### Supplied data
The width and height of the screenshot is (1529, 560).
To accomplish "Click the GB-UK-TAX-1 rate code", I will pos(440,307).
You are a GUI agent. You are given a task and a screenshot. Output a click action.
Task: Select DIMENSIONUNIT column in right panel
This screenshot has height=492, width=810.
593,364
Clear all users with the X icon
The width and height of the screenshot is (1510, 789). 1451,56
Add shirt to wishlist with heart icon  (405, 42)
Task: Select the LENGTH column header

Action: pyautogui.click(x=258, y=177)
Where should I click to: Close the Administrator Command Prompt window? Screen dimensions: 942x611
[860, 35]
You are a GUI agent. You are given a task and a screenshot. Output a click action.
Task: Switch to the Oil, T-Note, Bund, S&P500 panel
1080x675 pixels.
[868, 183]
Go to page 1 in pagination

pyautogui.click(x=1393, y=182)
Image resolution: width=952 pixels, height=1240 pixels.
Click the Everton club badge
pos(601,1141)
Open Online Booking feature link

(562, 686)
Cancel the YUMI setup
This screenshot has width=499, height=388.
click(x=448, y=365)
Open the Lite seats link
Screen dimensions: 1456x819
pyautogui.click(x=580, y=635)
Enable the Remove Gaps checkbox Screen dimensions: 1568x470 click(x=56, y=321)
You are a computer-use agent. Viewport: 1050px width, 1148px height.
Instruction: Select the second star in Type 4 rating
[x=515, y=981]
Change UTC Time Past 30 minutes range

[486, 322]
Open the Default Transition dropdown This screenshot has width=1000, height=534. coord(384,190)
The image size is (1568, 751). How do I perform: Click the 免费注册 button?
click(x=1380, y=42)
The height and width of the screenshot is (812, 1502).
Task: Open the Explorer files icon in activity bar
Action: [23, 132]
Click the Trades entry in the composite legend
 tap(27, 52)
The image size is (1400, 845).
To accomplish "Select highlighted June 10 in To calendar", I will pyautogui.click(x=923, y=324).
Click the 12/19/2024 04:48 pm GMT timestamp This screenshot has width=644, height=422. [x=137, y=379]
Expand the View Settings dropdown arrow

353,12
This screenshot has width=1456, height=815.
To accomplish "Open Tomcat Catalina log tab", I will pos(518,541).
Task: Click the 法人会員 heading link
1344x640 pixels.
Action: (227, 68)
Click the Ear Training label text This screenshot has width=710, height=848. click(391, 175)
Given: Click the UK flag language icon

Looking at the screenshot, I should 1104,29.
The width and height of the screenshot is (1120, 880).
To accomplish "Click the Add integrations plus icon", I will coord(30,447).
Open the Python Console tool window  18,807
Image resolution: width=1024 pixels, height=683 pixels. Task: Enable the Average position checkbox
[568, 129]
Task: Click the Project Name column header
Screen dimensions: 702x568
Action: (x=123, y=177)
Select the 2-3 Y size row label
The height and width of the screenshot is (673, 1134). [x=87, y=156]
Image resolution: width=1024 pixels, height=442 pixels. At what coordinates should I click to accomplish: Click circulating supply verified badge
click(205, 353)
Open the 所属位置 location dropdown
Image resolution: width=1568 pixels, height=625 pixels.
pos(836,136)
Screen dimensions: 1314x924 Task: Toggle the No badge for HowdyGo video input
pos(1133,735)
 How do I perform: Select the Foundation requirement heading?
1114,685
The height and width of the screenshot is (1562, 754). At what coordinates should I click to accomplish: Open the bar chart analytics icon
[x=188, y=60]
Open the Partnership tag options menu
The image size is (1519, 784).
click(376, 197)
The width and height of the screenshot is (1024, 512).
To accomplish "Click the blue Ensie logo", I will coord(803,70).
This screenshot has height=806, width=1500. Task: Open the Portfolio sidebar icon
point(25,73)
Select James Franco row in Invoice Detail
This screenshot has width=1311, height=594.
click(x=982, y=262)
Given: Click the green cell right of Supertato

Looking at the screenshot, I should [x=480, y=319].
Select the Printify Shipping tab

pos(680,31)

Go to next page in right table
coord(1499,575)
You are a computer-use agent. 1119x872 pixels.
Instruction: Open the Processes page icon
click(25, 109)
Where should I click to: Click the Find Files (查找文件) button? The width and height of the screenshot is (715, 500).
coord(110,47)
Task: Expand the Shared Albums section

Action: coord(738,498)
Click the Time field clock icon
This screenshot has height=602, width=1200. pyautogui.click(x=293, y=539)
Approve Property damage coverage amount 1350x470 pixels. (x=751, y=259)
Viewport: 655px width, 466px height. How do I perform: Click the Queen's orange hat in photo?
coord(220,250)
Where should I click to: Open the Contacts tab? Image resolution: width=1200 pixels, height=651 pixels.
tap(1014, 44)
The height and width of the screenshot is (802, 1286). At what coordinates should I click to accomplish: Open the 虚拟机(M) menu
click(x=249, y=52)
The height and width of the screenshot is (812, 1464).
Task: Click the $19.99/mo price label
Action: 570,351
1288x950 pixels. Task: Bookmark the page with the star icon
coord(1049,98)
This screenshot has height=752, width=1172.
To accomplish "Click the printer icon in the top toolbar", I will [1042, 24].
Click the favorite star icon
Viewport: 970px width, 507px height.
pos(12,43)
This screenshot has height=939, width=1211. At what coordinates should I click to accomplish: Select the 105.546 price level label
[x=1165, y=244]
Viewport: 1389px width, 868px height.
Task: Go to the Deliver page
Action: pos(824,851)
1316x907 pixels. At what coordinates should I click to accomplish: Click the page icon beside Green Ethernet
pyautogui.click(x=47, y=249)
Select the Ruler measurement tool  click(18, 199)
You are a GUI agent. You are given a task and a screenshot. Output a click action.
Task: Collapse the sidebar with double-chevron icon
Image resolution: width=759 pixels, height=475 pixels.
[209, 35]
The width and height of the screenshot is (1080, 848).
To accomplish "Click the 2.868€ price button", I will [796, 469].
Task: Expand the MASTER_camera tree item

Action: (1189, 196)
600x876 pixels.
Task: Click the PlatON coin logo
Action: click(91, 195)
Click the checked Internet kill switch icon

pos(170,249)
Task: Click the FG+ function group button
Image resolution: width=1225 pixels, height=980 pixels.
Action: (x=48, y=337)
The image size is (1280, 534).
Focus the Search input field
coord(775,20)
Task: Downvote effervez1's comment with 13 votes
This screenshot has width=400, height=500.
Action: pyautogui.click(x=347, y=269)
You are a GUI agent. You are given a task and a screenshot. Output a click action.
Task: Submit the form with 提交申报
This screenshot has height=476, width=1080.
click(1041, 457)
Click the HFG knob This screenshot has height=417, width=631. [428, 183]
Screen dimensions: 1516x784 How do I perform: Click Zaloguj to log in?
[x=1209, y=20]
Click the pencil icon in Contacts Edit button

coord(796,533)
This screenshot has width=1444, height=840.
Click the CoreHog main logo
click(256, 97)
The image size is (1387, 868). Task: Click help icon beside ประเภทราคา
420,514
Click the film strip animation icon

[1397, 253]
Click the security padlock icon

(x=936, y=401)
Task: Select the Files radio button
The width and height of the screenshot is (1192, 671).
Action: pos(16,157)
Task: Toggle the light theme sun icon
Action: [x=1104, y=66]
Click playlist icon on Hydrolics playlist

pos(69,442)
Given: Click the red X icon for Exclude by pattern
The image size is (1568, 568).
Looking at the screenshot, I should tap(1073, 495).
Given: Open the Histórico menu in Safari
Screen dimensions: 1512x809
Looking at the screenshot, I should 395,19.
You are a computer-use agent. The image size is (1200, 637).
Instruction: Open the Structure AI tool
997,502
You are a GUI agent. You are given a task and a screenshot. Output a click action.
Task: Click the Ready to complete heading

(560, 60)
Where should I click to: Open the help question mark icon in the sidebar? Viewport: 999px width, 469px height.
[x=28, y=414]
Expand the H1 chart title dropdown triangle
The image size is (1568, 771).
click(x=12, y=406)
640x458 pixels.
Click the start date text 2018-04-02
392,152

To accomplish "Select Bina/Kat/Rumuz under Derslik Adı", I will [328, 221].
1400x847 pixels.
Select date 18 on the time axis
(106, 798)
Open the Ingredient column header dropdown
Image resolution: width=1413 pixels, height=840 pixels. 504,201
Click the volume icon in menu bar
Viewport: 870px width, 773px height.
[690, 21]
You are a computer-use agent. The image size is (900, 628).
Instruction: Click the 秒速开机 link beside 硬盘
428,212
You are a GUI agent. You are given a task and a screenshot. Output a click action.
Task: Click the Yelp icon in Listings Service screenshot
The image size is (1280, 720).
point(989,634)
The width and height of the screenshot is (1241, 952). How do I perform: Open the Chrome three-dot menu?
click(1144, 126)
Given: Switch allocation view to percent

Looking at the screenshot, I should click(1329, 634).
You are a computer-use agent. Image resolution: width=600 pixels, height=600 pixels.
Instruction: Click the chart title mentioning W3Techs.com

### Task instructions
Copy the listing from its first line through the line containing "Action: [23, 132]", inclusive, and reproduce each line without any change.

### Answer for this exercise
The width and height of the screenshot is (1529, 560).
To accomplish "Click the GB-UK-TAX-1 rate code", I will pos(440,307).
You are a GUI agent. You are given a task and a screenshot. Output a click action.
Task: Select DIMENSIONUNIT column in right panel
This screenshot has height=492, width=810.
593,364
Clear all users with the X icon
The width and height of the screenshot is (1510, 789). 1451,56
Add shirt to wishlist with heart icon  (405, 42)
Task: Select the LENGTH column header

Action: pyautogui.click(x=258, y=177)
Where should I click to: Close the Administrator Command Prompt window? Screen dimensions: 942x611
[860, 35]
You are a GUI agent. You are given a task and a screenshot. Output a click action.
Task: Switch to the Oil, T-Note, Bund, S&P500 panel
1080x675 pixels.
[868, 183]
Go to page 1 in pagination

pyautogui.click(x=1393, y=182)
Image resolution: width=952 pixels, height=1240 pixels.
Click the Everton club badge
pos(601,1141)
Open Online Booking feature link

(562, 686)
Cancel the YUMI setup
This screenshot has width=499, height=388.
click(x=448, y=365)
Open the Lite seats link
Screen dimensions: 1456x819
pyautogui.click(x=580, y=635)
Enable the Remove Gaps checkbox Screen dimensions: 1568x470 click(x=56, y=321)
You are a computer-use agent. Viewport: 1050px width, 1148px height.
Instruction: Select the second star in Type 4 rating
[x=515, y=981]
Change UTC Time Past 30 minutes range

[486, 322]
Open the Default Transition dropdown This screenshot has width=1000, height=534. coord(384,190)
The image size is (1568, 751). How do I perform: Click the 免费注册 button?
click(x=1380, y=42)
The height and width of the screenshot is (812, 1502).
Task: Open the Explorer files icon in activity bar
Action: [23, 132]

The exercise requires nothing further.